Comme plusieurs lutteurs jouissant de son niveau de popularité, C.M. Punk a amorcé une transition vers le cinéma. Son baptême en tant qu’acteur, Girl on the Third Floor, constitue également un premier tour derrière la caméra pour le producteur de longue date Travis Stevens.
Don Koch, un ancien avocat au passé trouble, achète une maison à Chicago avec comme but de la rénover et d’y faire emménager sa femme enceinte. Alors qu’il travaille en solitaire sur le projet tout en tentant de résister aux avances d’une charmante voisine, des événements surnaturels commencent à se manifester dans le bâtiment…
Les grandes lignes de l’intrigue sont assez communes au cinéma de maison hantée. Le désir du protagoniste de mettre un trait sur ses erreurs passées se matérialise par d’infructueuses tentatives à remettre sur pied une demeure dont l’historique est peut-être trop lourde pour lui permettre la rédemption. Dans ce cas-ci, il s’agit d’un ancien établissement de débauche.
Le film tente d’explorer la masculinité toxique de son personnage principal et son incapacité à en prendre conscience. La maison exploite les failles de caractère du pauvre Don, qui finit par s’y perdre. Un twist ouvre la porte à un troisième acte parfois assez lourd.
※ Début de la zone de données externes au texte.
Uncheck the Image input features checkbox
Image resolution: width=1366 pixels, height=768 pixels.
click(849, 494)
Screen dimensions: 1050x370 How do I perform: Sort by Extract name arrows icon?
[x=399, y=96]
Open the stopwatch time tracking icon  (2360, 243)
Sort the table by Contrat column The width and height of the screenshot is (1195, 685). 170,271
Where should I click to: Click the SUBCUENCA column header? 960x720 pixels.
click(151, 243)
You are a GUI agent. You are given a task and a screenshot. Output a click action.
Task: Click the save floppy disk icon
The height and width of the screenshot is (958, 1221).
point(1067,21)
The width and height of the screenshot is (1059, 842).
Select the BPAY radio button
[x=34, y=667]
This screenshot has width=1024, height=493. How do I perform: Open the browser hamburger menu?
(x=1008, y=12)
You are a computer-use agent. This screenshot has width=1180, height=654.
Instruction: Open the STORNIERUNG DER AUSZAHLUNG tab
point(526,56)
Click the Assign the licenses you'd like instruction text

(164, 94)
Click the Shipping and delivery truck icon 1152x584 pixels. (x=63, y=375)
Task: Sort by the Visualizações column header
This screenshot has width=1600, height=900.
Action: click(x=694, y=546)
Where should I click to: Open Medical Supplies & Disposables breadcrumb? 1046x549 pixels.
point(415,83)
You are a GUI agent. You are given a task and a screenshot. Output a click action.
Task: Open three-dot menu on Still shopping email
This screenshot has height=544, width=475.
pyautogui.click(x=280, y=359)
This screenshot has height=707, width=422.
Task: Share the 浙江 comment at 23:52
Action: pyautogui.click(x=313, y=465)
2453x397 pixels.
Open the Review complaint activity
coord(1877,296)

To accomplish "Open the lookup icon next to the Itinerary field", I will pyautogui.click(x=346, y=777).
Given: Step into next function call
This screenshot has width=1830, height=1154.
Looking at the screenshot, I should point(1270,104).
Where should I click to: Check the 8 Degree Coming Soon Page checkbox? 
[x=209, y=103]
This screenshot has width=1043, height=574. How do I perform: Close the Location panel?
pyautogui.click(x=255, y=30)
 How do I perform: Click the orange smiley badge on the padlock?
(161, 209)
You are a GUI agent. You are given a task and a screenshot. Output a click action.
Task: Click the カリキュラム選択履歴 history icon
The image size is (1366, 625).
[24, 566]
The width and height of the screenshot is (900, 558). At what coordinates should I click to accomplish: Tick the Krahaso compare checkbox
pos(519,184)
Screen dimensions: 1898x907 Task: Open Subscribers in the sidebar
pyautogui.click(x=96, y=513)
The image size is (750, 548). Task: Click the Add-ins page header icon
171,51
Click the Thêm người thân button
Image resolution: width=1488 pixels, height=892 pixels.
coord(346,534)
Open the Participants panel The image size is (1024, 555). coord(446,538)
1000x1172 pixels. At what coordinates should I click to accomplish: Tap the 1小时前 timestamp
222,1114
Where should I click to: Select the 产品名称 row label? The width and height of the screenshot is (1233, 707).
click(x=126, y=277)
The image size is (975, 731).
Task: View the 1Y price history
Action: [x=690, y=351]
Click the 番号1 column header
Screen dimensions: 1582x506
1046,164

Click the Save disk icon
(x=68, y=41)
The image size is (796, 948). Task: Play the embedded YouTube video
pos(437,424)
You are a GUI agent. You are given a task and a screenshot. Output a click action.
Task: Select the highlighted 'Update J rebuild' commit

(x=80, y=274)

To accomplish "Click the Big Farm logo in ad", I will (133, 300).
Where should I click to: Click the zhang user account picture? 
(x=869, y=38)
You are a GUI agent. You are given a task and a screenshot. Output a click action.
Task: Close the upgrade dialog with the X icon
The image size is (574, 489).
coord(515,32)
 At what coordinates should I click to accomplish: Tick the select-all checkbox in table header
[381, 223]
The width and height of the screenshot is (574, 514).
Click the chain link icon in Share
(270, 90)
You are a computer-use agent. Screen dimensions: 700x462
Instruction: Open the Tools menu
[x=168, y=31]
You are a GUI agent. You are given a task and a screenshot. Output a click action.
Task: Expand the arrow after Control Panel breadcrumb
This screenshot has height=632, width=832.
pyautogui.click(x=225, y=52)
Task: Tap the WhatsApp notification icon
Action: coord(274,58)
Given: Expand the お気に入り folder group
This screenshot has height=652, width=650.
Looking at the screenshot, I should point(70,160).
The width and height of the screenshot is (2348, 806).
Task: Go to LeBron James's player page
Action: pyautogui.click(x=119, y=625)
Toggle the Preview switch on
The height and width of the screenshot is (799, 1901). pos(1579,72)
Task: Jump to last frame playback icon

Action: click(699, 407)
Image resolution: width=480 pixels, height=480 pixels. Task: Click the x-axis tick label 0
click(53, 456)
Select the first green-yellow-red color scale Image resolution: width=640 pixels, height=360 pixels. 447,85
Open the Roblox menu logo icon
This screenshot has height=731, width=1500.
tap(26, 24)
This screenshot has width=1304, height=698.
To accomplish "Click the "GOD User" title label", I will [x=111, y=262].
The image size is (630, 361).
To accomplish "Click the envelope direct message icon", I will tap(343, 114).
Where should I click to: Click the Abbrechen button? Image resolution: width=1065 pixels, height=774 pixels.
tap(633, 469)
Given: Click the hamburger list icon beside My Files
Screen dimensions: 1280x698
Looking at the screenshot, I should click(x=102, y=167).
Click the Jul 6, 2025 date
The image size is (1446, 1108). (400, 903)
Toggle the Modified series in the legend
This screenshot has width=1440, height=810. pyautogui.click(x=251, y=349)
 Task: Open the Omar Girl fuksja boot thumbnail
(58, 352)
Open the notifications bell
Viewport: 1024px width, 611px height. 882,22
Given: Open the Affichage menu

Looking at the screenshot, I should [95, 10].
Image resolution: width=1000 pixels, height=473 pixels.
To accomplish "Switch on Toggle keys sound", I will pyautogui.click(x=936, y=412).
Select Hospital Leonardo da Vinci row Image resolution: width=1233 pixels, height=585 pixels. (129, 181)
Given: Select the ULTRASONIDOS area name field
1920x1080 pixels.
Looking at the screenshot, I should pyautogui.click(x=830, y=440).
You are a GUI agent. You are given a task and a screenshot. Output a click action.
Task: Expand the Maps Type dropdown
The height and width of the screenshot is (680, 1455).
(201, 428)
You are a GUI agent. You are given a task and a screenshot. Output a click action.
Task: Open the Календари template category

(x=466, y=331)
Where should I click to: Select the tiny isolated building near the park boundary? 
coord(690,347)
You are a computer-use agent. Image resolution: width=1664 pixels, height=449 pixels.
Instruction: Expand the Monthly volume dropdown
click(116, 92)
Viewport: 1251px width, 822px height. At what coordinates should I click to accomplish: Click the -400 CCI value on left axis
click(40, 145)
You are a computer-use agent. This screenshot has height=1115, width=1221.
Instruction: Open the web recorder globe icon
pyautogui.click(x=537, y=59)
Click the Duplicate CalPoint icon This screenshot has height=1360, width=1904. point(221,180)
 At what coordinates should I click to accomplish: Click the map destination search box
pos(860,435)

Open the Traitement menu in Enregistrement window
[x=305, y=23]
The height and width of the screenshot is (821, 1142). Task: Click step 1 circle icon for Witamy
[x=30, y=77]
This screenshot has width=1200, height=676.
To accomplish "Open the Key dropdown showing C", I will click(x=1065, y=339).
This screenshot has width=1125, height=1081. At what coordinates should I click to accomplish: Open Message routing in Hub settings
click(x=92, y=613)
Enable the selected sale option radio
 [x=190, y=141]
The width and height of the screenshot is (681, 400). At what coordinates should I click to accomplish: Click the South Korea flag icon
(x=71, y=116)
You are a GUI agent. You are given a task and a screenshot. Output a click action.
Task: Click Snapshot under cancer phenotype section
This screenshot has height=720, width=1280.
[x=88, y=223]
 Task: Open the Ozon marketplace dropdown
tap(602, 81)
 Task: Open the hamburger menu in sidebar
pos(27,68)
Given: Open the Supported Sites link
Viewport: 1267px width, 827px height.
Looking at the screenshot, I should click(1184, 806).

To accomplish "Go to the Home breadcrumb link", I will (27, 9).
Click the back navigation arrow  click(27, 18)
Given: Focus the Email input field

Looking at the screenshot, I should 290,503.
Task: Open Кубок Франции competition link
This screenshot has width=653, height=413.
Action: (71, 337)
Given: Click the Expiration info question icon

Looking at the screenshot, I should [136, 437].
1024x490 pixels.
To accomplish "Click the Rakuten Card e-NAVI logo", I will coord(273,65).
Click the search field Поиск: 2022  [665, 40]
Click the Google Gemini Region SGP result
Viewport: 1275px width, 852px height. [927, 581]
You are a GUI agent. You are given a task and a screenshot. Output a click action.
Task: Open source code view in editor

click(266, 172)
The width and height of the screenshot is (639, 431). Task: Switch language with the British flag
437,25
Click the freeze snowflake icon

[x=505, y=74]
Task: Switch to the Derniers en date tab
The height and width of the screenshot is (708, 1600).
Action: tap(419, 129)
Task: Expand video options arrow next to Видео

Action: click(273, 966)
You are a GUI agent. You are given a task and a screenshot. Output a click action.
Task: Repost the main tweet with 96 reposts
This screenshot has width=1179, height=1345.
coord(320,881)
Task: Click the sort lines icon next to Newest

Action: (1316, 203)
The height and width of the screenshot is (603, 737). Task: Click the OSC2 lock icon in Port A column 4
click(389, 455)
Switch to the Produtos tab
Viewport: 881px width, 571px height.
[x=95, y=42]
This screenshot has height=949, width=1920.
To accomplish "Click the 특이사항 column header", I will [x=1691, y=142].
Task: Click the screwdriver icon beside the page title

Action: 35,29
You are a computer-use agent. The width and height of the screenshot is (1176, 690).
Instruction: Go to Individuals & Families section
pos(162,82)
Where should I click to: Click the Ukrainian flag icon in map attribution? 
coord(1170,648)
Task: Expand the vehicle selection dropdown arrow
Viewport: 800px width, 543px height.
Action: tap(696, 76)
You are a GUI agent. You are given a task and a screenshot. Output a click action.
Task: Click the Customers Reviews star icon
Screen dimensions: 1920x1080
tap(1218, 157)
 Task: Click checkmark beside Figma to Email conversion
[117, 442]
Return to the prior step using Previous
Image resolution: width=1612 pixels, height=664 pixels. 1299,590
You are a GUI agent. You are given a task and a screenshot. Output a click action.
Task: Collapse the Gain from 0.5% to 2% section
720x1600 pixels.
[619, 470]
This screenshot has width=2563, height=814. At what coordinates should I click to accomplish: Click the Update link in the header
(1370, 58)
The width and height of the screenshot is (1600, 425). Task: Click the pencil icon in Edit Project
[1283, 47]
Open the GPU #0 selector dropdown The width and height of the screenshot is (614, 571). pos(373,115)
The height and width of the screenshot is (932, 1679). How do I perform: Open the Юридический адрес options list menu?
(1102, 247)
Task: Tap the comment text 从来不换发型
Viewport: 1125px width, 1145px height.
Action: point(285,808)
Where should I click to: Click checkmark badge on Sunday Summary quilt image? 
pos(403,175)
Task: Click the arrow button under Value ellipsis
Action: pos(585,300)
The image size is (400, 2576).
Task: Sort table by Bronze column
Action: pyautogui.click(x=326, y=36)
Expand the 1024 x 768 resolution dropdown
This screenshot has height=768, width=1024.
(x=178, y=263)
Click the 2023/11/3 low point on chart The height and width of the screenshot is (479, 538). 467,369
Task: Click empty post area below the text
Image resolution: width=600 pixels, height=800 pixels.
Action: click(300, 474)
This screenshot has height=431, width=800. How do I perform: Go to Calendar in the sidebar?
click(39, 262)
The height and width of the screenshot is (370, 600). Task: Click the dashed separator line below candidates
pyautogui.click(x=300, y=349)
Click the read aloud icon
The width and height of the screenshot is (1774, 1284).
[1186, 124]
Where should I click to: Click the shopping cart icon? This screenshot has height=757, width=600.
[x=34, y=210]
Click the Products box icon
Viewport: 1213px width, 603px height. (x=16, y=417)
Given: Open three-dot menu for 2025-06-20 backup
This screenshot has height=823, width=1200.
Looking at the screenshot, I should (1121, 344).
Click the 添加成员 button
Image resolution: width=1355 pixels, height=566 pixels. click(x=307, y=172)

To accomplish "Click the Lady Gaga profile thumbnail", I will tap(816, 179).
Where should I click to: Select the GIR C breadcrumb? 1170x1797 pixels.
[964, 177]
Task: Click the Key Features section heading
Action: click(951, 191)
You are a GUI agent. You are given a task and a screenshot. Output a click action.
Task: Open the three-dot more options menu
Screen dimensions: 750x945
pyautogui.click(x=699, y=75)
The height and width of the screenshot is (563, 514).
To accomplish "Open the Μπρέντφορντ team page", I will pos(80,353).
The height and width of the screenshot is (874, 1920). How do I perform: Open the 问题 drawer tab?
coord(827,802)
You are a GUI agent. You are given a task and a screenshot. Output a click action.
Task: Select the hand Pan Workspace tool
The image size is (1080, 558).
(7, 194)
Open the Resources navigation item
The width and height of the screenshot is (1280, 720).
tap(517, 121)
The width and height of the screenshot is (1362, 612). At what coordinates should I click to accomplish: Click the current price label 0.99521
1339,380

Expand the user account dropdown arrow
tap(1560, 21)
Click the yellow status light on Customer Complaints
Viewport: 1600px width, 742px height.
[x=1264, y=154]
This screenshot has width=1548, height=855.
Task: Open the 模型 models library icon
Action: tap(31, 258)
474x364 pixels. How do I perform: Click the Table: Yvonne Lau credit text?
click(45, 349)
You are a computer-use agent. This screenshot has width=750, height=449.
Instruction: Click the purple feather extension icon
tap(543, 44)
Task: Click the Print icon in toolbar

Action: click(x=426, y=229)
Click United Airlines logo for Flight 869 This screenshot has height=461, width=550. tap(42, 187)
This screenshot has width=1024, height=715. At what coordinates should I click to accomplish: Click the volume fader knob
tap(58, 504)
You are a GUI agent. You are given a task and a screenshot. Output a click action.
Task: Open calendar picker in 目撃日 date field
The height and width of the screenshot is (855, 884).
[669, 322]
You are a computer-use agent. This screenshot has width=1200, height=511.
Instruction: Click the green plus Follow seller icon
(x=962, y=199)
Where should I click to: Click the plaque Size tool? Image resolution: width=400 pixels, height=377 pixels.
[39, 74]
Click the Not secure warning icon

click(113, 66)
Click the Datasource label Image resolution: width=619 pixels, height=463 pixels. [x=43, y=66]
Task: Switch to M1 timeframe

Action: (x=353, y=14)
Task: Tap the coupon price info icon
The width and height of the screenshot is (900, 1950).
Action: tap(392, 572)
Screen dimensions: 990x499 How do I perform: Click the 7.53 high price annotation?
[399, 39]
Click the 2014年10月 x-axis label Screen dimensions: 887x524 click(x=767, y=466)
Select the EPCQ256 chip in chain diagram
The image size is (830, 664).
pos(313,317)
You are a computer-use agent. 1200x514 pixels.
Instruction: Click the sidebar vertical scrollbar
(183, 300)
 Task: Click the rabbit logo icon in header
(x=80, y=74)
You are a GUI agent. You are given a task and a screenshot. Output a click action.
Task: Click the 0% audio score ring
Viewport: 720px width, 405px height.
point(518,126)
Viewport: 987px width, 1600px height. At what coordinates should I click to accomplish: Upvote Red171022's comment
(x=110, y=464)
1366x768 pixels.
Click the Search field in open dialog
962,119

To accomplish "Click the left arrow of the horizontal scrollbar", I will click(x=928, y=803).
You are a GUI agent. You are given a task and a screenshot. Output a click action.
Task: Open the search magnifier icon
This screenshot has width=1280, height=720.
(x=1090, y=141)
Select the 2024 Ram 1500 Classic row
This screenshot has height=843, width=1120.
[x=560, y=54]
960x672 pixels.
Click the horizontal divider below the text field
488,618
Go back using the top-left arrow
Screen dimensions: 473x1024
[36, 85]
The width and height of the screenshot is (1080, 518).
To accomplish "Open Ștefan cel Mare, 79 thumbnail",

D’ailleurs, le film alterne entre les tons avec un peu de difficulté. On se demande parfois si c’est C.M. Punk qui ne parvient pas à rendre certaines subtilités du scénario ou si à l’inverse ce dernier est simplement trop malhabile pour permettre à l’acteur de créer quelque chose de cohérent et convaincant. Comme drame, l’ensemble manque aussi par moments d’impact. Comme pur film de hantise, ce n’est pas spécialement généreux. Girl on the Third Floor se refuse aux effets faciles, mais ne parvient pas non plus à créer l’ambiance étouffante qu’il recherche.
Punk a ici des airs de Bruce Campbell. D’ailleurs, le film ne manque pas de l’asperger de quelques fluides visqueux. Stevens a quant à lui un bon sens de la composition. Il parvient à conjurer des images riches, parfois inquiétantes, qui rendent l’ensemble assez fréquentable malgré tout.